Supporting Enlightened Tax Policy for Nonprofit Arts Organizations

Enlightened tax policy has been critically important to the development and sustained vitality of nonprofit arts and cultural organizations. Since 1913, when the tax code was initiated, the important public purposes of these organizations were recognized by granting them tax exempt status. In 1917, the tax deduction for charitable gifts was enacted, an acknowledgment of the important educational, literary and charitable role that the nonprofit sector plays in American society. Since that time, Congress has reaffirmed the importance of nonprofit arts and cultural organizations to receive tax-deductible charitable gifts.

The nonprofit community, including arts and cultural organizations, supports legislation which:

  1. Upholds the principle of tax exemption for charitable arts and cultural organizations and the ability of these organizations to receive tax-deductible gifts from donors; and
  2. Rejects proposals that only provide tax credits or deductions to a small segment of the charitable community.

Charitable deductions encourage people to help others, not themselves. Our elected officials can encourage more generosity by expanding tax-deduction benefits to an even wider group of American contributors.

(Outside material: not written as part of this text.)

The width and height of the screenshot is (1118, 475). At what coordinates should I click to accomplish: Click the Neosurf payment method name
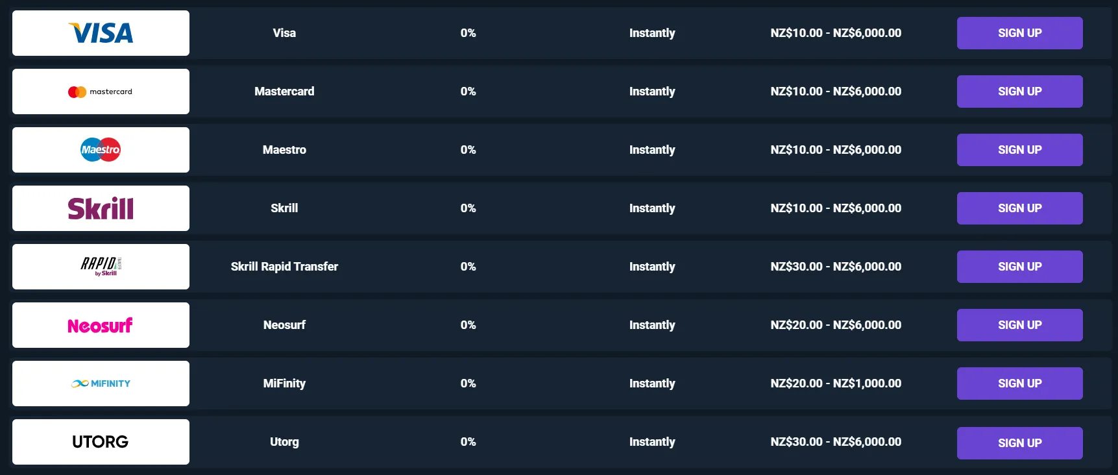284,325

The tax treatment of charitable contributions can have a very significant effect on both the amount and composition of personal gifts because people give more if they can deduct their contributions. Tax proposals that limit donations to organizations that primarily serve the poor divides the charitable community into false categories of “worthy” and “less worthy” groups, and discourages efforts by nonprofits to serve a mix of people within a community.